Created first by New York’s Central Labor Union on September 5, 1882, (ironically, a Tuesday), the initial Labor Day celebrated the achievements of the working class with a demonstration at City Hall by 10,000 workers, a march up Broadway to Union Square, followed by a mass picnic at Reservoir Park, now Bryant Park. At the time, labor unions under Samuel Gompers of the AF of L struggled for recognition and acceptance, so this became a way to honor nationally the Americans who “carved all the grandeur we behold.”
But the labor struggle became bloody with protests and strikes for an 8-hour work day initiated by Knights of Labor. In 1884, a labor march in Chicago led to the Haymarket Riot at which a bomb was thrown at police. Union organizers became identified as anarchists and communists. Subsequent labor marches and strikes protested police brutality.

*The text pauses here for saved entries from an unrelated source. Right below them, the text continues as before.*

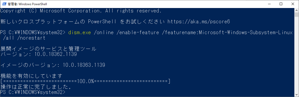
Task: Click the vertical scrollbar thumb
Action: [x=296, y=14]
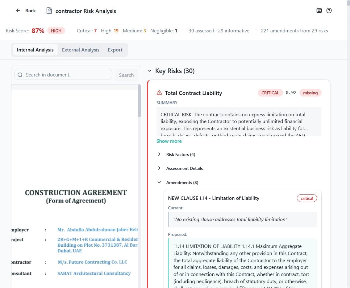
Task: Open the Export tab
Action: [x=115, y=50]
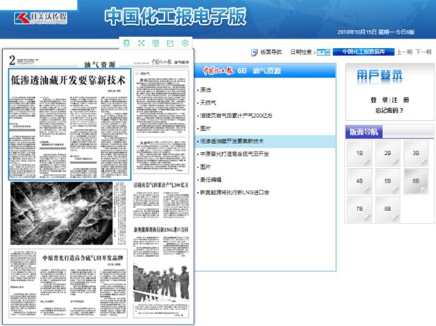Click the first icon in the floating image toolbar
This screenshot has width=436, height=326.
(127, 44)
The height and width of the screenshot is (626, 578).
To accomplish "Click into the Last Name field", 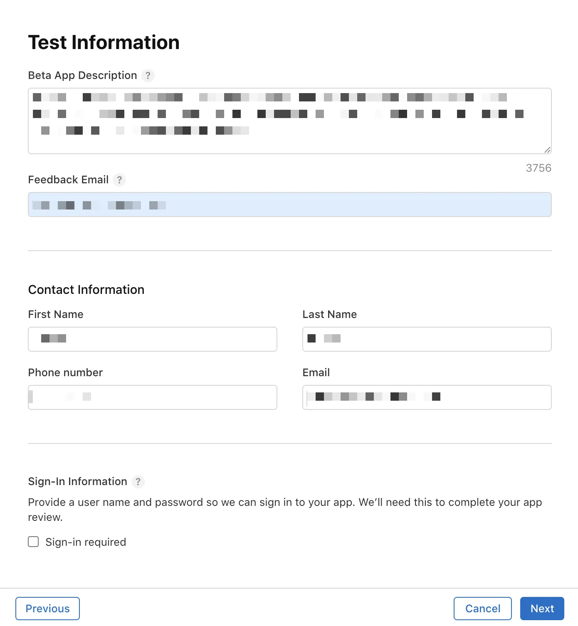I will [x=427, y=339].
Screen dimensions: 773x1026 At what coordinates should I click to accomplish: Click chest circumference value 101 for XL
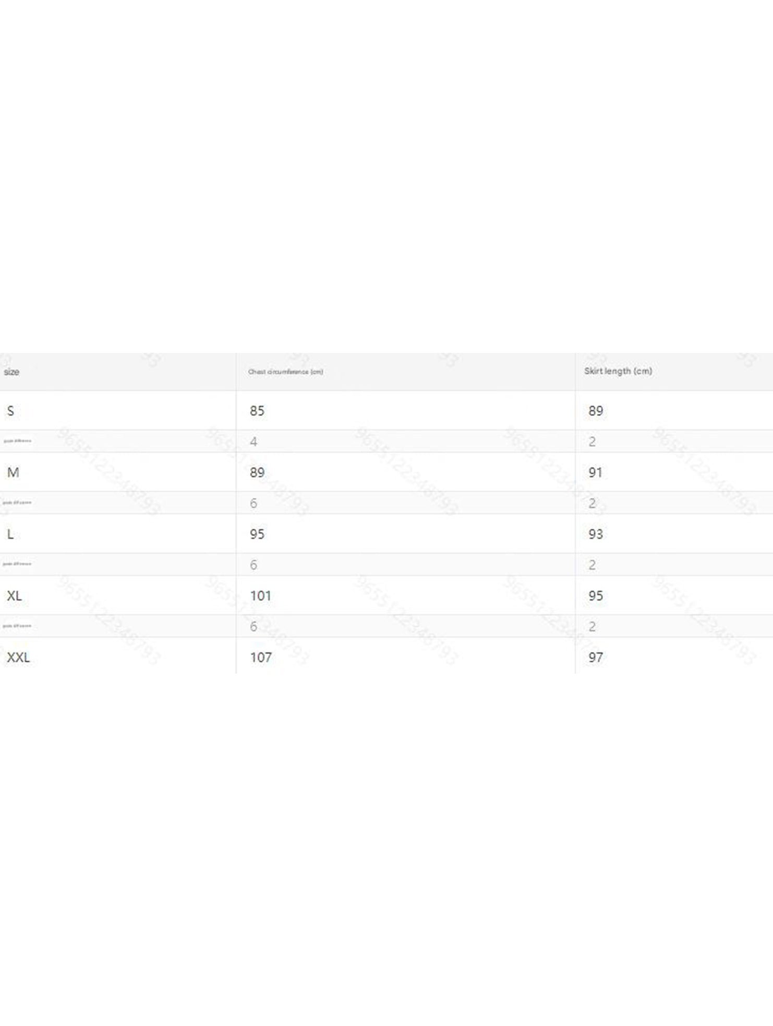pyautogui.click(x=260, y=595)
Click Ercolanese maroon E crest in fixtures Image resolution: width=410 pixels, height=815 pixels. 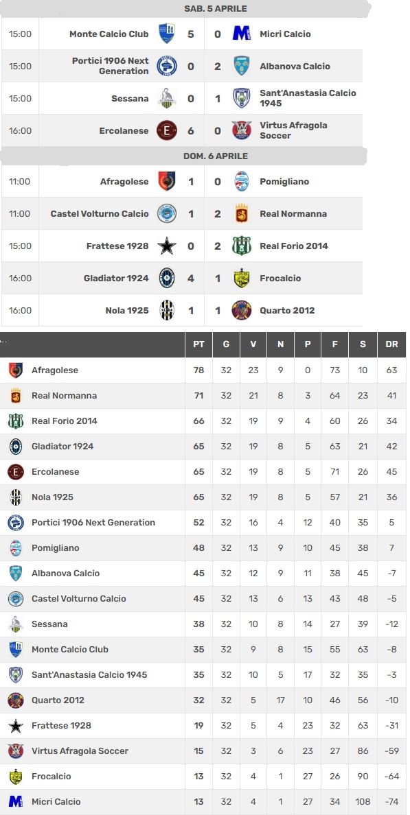pos(166,130)
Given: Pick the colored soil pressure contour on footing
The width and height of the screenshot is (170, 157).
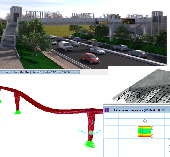Looking at the screenshot, I should point(145,132).
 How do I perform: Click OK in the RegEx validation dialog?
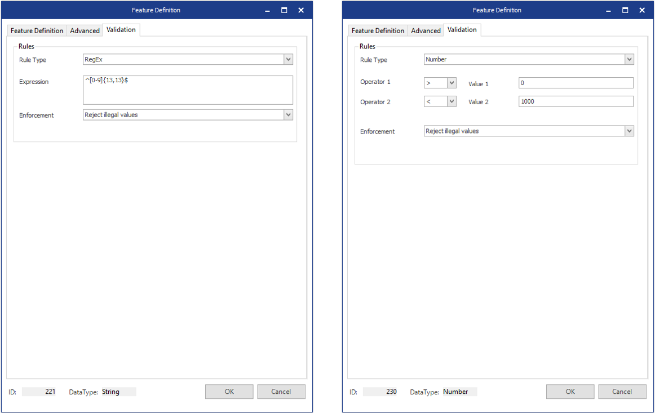point(229,392)
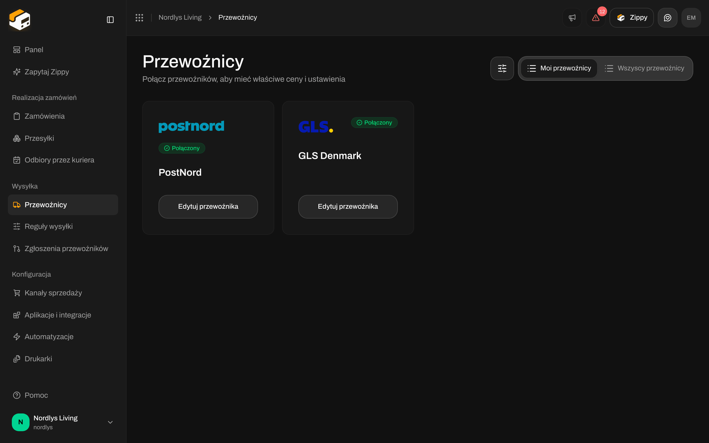Expand Nordlys Living account switcher chevron
The image size is (709, 443).
tap(110, 422)
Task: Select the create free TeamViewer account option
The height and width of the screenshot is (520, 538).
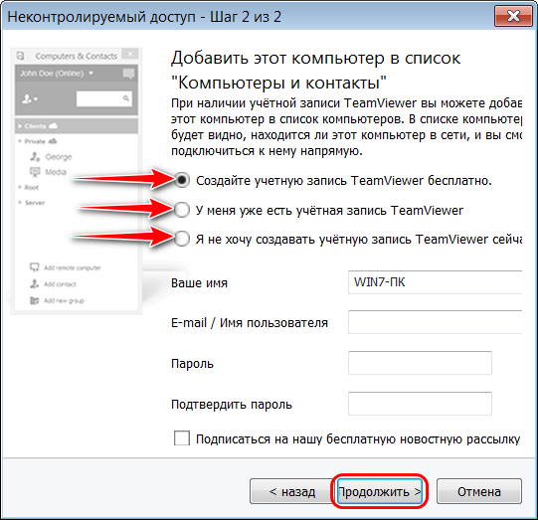Action: coord(182,180)
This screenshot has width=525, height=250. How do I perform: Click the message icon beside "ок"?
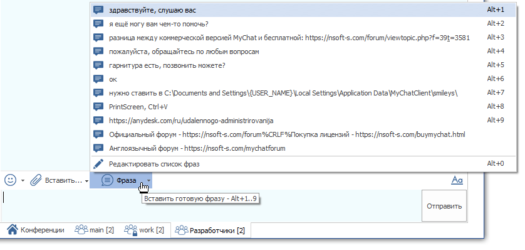pos(98,79)
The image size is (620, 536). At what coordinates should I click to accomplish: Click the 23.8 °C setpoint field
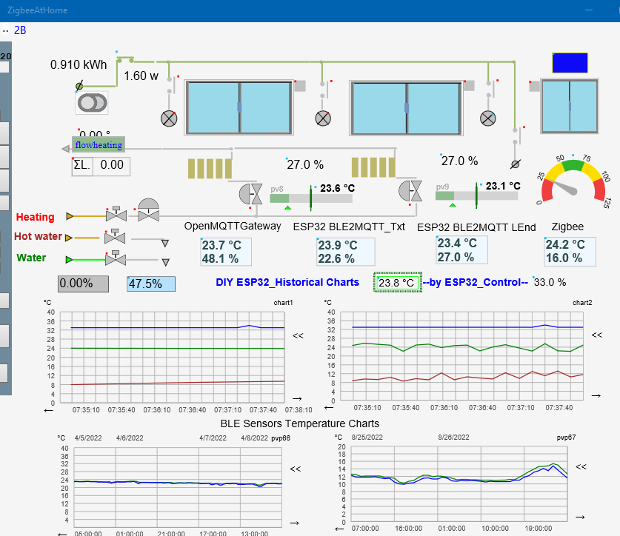[398, 282]
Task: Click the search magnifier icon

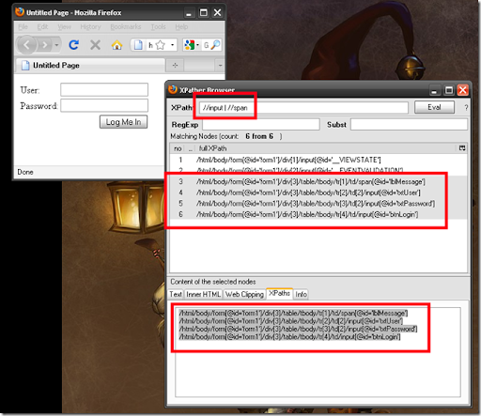Action: click(215, 45)
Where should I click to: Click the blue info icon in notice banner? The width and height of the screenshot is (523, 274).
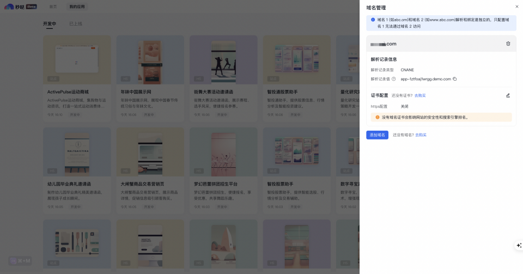pyautogui.click(x=373, y=20)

New York State officially celebrated its first Labor Day in 1887. But elsewhere in Pennsylvania and Michigan, unions encountered scabs and police and army opposition. Finally, President Grover Cleveland signed a bill on June 28, 1894, making the September date a federal holiday. Cleveland, an anti-labor man, had signed it as an election ploy, trying to override bad press from the disastrous Pullman strike that same year. (Cleveland lost the election.) The U.S. and Canada are isolated as the only countries that ignore the worldwide international labor day of May 1.

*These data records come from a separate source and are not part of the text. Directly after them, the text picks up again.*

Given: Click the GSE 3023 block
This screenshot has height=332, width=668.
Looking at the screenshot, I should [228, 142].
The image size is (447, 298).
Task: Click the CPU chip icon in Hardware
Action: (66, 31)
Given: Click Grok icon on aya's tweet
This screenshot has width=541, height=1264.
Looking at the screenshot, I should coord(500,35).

Eventually the picnic of 1882 swelled into a parade along Fifth Avenue, a street more symbolic of rich owners than workers. In 2008, the Labor Day Parade on Fifth Avenue is held on Saturday, September 6—so the shoppers and workers won’t take the time off. In Washington,, D.C., a concert celebrates the day at the U.S. Capitol’s West Lawn on September 1. Most laws protecting workers were passed in the 1930s. These days, though, we see Labor Day as the unofficial end of summer.
But Labor Day in Brooklyn is not about strikes but about The Carnival. Back in 1909, Coney Island celebrated the end of the beach season with a three-day New Orleans styled Mardi Gras. Since the 1960s, Brooklyn has developed the Trinidad inspired West Indian Carnival with its West Indian-American Day Parade featuring steel bands and fanciful costumes and headdresses. This year’s parade falls on September 1, Labor Day. Labor is not mentioned but the 3.5 million celebrants certainly put lots of work into the event.
The idea originated in West Indian Harlem in the 1920s, then materialized into a street parade in the 1940s. Rufus Goring decided that Brooklyn, with its growing Caribbean population, would be a better location. And so it happened. Today the weekend celebration is a sellout class act with the mayor and borough president officiating as the bands cavort along Eastern Parkway from Utica Avenue to Grand Army Plaza and south down Flatbush Avenue.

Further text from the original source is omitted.